» **The problem**:
Copy every entry. Do not alter a single word.

==== Data supplied ====

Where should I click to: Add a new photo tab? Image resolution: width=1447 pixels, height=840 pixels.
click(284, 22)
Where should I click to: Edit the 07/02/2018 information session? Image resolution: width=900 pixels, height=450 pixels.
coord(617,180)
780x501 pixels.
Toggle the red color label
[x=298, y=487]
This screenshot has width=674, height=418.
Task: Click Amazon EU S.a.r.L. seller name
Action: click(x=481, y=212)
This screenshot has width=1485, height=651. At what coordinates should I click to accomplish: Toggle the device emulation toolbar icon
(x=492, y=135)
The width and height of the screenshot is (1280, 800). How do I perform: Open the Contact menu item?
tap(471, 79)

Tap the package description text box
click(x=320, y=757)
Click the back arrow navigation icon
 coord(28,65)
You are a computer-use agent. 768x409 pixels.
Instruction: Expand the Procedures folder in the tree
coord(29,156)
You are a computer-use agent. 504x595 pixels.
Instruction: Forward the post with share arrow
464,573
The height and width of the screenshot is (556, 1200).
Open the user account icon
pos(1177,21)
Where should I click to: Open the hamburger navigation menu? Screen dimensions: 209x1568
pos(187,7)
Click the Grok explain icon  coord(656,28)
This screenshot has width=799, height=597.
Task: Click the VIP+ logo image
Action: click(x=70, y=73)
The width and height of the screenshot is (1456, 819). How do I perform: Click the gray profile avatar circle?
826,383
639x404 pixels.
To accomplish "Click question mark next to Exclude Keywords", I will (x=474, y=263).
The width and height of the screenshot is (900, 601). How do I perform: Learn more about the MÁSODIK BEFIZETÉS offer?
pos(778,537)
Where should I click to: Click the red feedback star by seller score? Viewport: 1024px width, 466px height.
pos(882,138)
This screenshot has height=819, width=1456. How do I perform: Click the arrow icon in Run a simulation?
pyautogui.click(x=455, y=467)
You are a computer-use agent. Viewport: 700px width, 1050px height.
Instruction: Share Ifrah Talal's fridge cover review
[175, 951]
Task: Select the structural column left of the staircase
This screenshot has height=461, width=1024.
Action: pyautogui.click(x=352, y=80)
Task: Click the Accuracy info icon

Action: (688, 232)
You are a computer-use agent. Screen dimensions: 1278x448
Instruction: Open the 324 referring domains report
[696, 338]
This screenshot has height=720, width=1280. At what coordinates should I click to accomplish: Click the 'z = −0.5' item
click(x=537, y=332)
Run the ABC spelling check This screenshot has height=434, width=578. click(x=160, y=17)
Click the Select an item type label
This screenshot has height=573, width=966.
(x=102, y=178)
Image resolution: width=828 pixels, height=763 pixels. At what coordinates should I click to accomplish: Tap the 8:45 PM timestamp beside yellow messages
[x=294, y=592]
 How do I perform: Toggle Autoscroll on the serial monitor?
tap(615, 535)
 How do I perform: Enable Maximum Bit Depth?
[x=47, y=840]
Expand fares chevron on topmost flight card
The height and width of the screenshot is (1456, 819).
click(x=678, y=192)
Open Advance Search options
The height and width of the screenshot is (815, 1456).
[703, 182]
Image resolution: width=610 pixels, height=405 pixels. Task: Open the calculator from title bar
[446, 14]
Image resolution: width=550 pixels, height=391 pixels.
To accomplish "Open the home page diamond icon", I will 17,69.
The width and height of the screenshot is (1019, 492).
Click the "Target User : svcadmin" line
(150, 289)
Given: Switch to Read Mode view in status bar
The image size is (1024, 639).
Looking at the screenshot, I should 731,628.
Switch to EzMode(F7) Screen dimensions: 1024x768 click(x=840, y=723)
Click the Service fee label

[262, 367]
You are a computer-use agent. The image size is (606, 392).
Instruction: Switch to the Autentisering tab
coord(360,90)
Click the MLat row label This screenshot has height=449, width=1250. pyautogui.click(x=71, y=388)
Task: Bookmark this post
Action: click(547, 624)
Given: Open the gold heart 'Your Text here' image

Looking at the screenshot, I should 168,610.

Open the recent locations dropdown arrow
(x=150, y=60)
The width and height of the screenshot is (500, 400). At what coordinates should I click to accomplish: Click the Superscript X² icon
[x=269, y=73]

====

» **Answer box**:
Where should I click to: Add a new photo tab? Image resolution: width=1447 pixels, height=840 pixels.
click(284, 22)
Where should I click to: Edit the 07/02/2018 information session? Image resolution: width=900 pixels, height=450 pixels.
coord(617,180)
780x501 pixels.
Toggle the red color label
[x=298, y=487]
This screenshot has width=674, height=418.
Task: Click Amazon EU S.a.r.L. seller name
Action: click(x=481, y=212)
This screenshot has width=1485, height=651. At what coordinates should I click to accomplish: Toggle the device emulation toolbar icon
(x=492, y=135)
The width and height of the screenshot is (1280, 800). How do I perform: Open the Contact menu item?
tap(471, 79)

Tap the package description text box
click(x=320, y=757)
Click the back arrow navigation icon
 coord(28,65)
You are a computer-use agent. 768x409 pixels.
Instruction: Expand the Procedures folder in the tree
coord(29,156)
You are a computer-use agent. 504x595 pixels.
Instruction: Forward the post with share arrow
464,573
The height and width of the screenshot is (556, 1200).
Open the user account icon
pos(1177,21)
Where should I click to: Open the hamburger navigation menu? Screen dimensions: 209x1568
pos(187,7)
Click the Grok explain icon  coord(656,28)
This screenshot has width=799, height=597.
Task: Click the VIP+ logo image
Action: click(x=70, y=73)
The width and height of the screenshot is (1456, 819). How do I perform: Click the gray profile avatar circle?
826,383
639x404 pixels.
To accomplish "Click question mark next to Exclude Keywords", I will (x=474, y=263).
The width and height of the screenshot is (900, 601). How do I perform: Learn more about the MÁSODIK BEFIZETÉS offer?
pos(778,537)
Where should I click to: Click the red feedback star by seller score? Viewport: 1024px width, 466px height.
pos(882,138)
This screenshot has height=819, width=1456. How do I perform: Click the arrow icon in Run a simulation?
pyautogui.click(x=455, y=467)
You are a computer-use agent. Viewport: 700px width, 1050px height.
Instruction: Share Ifrah Talal's fridge cover review
[175, 951]
Task: Select the structural column left of the staircase
This screenshot has height=461, width=1024.
Action: pyautogui.click(x=352, y=80)
Task: Click the Accuracy info icon

Action: (688, 232)
You are a computer-use agent. Screen dimensions: 1278x448
Instruction: Open the 324 referring domains report
[696, 338]
This screenshot has height=720, width=1280. At what coordinates should I click to accomplish: Click the 'z = −0.5' item
click(x=537, y=332)
Run the ABC spelling check This screenshot has height=434, width=578. click(x=160, y=17)
Click the Select an item type label
This screenshot has height=573, width=966.
(x=102, y=178)
Image resolution: width=828 pixels, height=763 pixels. At what coordinates should I click to accomplish: Tap the 8:45 PM timestamp beside yellow messages
[x=294, y=592]
 How do I perform: Toggle Autoscroll on the serial monitor?
tap(615, 535)
 How do I perform: Enable Maximum Bit Depth?
[x=47, y=840]
Expand fares chevron on topmost flight card
The height and width of the screenshot is (1456, 819).
click(x=678, y=192)
Open Advance Search options
The height and width of the screenshot is (815, 1456).
[703, 182]
Image resolution: width=610 pixels, height=405 pixels. Task: Open the calculator from title bar
[446, 14]
Image resolution: width=550 pixels, height=391 pixels.
To accomplish "Open the home page diamond icon", I will 17,69.
The width and height of the screenshot is (1019, 492).
Click the "Target User : svcadmin" line
(150, 289)
Given: Switch to Read Mode view in status bar
The image size is (1024, 639).
Looking at the screenshot, I should 731,628.
Switch to EzMode(F7) Screen dimensions: 1024x768 click(x=840, y=723)
Click the Service fee label

[262, 367]
You are a computer-use agent. The image size is (606, 392).
Instruction: Switch to the Autentisering tab
coord(360,90)
Click the MLat row label This screenshot has height=449, width=1250. pyautogui.click(x=71, y=388)
Task: Bookmark this post
Action: click(547, 624)
Given: Open the gold heart 'Your Text here' image

Looking at the screenshot, I should 168,610.

Open the recent locations dropdown arrow
(x=150, y=60)
The width and height of the screenshot is (500, 400). At what coordinates should I click to accomplish: Click the Superscript X² icon
[x=269, y=73]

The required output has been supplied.